Today Salem’s girlfriend is healthy, but his drive to win has persisted.

“When you’re at minute seven in a 10 minute contest, it’s very easy to just stop eating. Nobody is going to be there to tell you otherwise—you’ll just fail,” Salem said. “I have a choice: I can either push or I can not push through. And I choose to push through every single time.”

A recent study in The Journal of the American College of Sports Medicine pitted a group of athletes and non-athletes against each other and had them both cross a street—don’t worry, in virtual reality—with cars speeding up and down from both directions. Like in the old arcade game Frogger, if a car hits you, you lose.

The athlete group got hit by virtual cars significantly fewer times than the non-athlete group, but not for the obvious reasons we might assume. It wasn’t their speed and agility that saved them, but rather their ability to process the visual information of the fast-moving vehicles much more accurately than the non-athlete group. The study points to seasoned athletes’ ability to successfully gather disparate sets of data and make quick decisions under pressure—in this case determining how quickly the vehicles were coming and deciding the best strategies to avoid them.

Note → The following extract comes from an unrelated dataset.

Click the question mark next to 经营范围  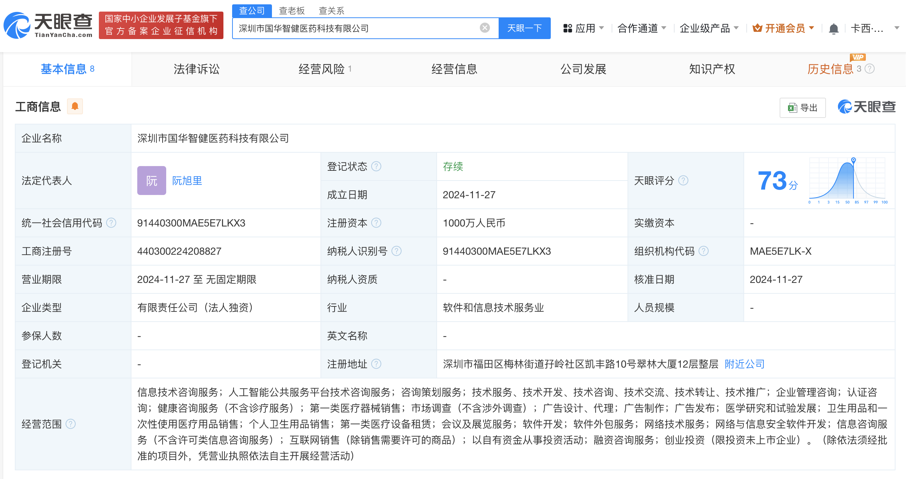point(71,424)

“There’s a premise that student athletes, college athletes, and professional athletes have certain skills that transfer really well into the workforce and corporate America,” said Vincent McCaffrey, CEO and founder of Game Theory Group, a North Carolina-based corporate recruiting firm that places high-achieving student athletes at prominent employers like Goldman Sachs. “They are team oriented, goal focused, receive feedback well—they’re persistent and diligent.”

McCaffey’s business is founded on the notion that an athlete’s work ethic, discipline, and general cognitive acumen would make him or her a highly attractive asset to the world’s most competitive employers, who are demanding fast thinkers with notable attention to detail. And there’s evidence to support it.

Jocelyn Faubert, a researcher at the University of Montreal, had groups of professional athletes, amateur athletes, and non-athletes perform high-speed visual tasks using a three-dimensional object tracker. Similar to the Frogger-like virtual reality set, participants observed fast-moving spheres on a screen and were asked to recall their specific movements after viewing the sequences. The results, published in Nature, uncovered some consistent results: Professional athletes outperformed their amateur counterparts, who also scored significantly higher than their non-athlete peers, leaving the athlete group at a significant advantage when it came to processing and remembering fast-moving information.

“Professional athletes as a group have extraordinary skills for rapidly learning unpredictable, complex dynamic visual scenes that are void of any specific context,” Faubert concludes. “These remarkable mental processing and learning abilities should be acknowledged as critical elements for world-class performance in sport.”

That kind of cognitive acuity, as well as a persistent and self-guided work ethic, has no price tag for the companies McCaffrey recruits for. Where a majority of today’s skills are taught on the job, firms are looking for candidates who can learn fast and stay relentless. McCaffrey even argues that athletes who aren’t in college, like Stonie, may actually exhibit more self-discipline because they don’t benefit from the tight-knit structure of an organization like the NCAA.

“At 22, you can say what you want, but there’s not a whole lot of experience one is going to garner at that point in time,” McCaffrey said. “But somebody might have certain intangibles—they’re team focused, they know how to work among others, they know what winning or losing is about, they know how to receive feedback well.”